● Task objective
Write the data below out again, exactly as each line reads.

● Input data
+-------+
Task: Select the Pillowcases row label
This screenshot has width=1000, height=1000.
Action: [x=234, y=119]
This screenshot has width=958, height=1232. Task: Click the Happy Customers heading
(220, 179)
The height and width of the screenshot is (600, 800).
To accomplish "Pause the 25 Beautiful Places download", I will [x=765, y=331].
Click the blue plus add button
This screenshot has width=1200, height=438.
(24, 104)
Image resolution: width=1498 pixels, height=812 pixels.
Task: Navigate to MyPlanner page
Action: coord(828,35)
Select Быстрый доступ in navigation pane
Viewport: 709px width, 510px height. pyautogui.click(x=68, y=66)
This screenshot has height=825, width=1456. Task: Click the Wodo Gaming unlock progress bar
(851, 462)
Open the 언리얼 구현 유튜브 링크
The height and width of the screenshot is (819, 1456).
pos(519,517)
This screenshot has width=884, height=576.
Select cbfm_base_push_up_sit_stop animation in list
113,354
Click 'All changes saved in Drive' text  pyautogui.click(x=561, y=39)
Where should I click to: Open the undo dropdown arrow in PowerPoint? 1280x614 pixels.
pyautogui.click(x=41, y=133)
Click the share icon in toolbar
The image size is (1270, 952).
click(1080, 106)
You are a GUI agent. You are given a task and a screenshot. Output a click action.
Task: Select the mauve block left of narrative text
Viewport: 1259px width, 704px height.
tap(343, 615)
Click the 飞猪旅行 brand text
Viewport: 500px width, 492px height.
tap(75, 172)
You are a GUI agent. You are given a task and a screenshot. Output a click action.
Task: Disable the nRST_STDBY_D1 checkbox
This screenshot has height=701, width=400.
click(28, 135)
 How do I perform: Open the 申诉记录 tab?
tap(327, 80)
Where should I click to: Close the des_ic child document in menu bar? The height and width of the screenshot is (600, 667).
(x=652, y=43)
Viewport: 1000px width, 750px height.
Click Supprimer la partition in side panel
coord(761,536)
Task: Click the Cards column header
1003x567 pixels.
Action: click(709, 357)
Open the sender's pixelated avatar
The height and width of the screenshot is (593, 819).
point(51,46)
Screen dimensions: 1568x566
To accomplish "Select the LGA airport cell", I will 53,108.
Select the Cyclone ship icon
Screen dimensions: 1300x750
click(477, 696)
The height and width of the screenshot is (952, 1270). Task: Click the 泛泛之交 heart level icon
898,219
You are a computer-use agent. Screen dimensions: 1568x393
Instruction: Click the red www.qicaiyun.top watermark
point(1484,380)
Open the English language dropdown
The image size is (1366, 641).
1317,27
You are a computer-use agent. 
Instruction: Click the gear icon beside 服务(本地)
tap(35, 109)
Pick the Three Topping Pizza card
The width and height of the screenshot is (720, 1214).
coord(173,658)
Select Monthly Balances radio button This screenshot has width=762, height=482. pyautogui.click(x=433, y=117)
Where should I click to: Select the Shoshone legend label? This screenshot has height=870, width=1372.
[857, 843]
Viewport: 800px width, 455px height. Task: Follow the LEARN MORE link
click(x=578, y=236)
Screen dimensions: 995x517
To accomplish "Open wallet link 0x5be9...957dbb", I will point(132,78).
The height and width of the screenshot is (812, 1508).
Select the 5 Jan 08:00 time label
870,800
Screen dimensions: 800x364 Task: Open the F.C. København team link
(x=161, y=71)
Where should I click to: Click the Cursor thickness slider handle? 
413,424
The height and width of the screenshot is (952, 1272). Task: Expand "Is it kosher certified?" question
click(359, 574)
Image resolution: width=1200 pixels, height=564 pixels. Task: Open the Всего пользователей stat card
+-------+
● Answer section
Task: Select the Pillowcases row label
This screenshot has width=1000, height=1000.
Action: [x=234, y=119]
This screenshot has width=958, height=1232. Task: Click the Happy Customers heading
(220, 179)
The height and width of the screenshot is (600, 800).
To accomplish "Pause the 25 Beautiful Places download", I will [x=765, y=331].
Click the blue plus add button
This screenshot has width=1200, height=438.
(24, 104)
Image resolution: width=1498 pixels, height=812 pixels.
Task: Navigate to MyPlanner page
Action: coord(828,35)
Select Быстрый доступ in navigation pane
Viewport: 709px width, 510px height. pyautogui.click(x=68, y=66)
This screenshot has height=825, width=1456. Task: Click the Wodo Gaming unlock progress bar
(851, 462)
Open the 언리얼 구현 유튜브 링크
The height and width of the screenshot is (819, 1456).
pos(519,517)
This screenshot has width=884, height=576.
Select cbfm_base_push_up_sit_stop animation in list
113,354
Click 'All changes saved in Drive' text  pyautogui.click(x=561, y=39)
Where should I click to: Open the undo dropdown arrow in PowerPoint? 1280x614 pixels.
pyautogui.click(x=41, y=133)
Click the share icon in toolbar
The image size is (1270, 952).
click(1080, 106)
You are a GUI agent. You are given a task and a screenshot. Output a click action.
Task: Select the mauve block left of narrative text
Viewport: 1259px width, 704px height.
tap(343, 615)
Click the 飞猪旅行 brand text
Viewport: 500px width, 492px height.
tap(75, 172)
You are a GUI agent. You are given a task and a screenshot. Output a click action.
Task: Disable the nRST_STDBY_D1 checkbox
This screenshot has height=701, width=400.
click(28, 135)
 How do I perform: Open the 申诉记录 tab?
tap(327, 80)
Where should I click to: Close the des_ic child document in menu bar? The height and width of the screenshot is (600, 667).
(x=652, y=43)
Viewport: 1000px width, 750px height.
Click Supprimer la partition in side panel
coord(761,536)
Task: Click the Cards column header
1003x567 pixels.
Action: click(709, 357)
Open the sender's pixelated avatar
The height and width of the screenshot is (593, 819).
point(51,46)
Screen dimensions: 1568x566
To accomplish "Select the LGA airport cell", I will 53,108.
Select the Cyclone ship icon
Screen dimensions: 1300x750
click(477, 696)
The height and width of the screenshot is (952, 1270). Task: Click the 泛泛之交 heart level icon
898,219
You are a computer-use agent. Screen dimensions: 1568x393
Instruction: Click the red www.qicaiyun.top watermark
point(1484,380)
Open the English language dropdown
The image size is (1366, 641).
1317,27
You are a computer-use agent. 
Instruction: Click the gear icon beside 服务(本地)
tap(35, 109)
Pick the Three Topping Pizza card
The width and height of the screenshot is (720, 1214).
coord(173,658)
Select Monthly Balances radio button This screenshot has width=762, height=482. pyautogui.click(x=433, y=117)
Where should I click to: Select the Shoshone legend label? This screenshot has height=870, width=1372.
[857, 843]
Viewport: 800px width, 455px height. Task: Follow the LEARN MORE link
click(x=578, y=236)
Screen dimensions: 995x517
To accomplish "Open wallet link 0x5be9...957dbb", I will point(132,78).
The height and width of the screenshot is (812, 1508).
Select the 5 Jan 08:00 time label
870,800
Screen dimensions: 800x364 Task: Open the F.C. København team link
(x=161, y=71)
Where should I click to: Click the Cursor thickness slider handle? 
413,424
The height and width of the screenshot is (952, 1272). Task: Expand "Is it kosher certified?" question
click(359, 574)
Image resolution: width=1200 pixels, height=564 pixels. Task: Open the Всего пользователей stat card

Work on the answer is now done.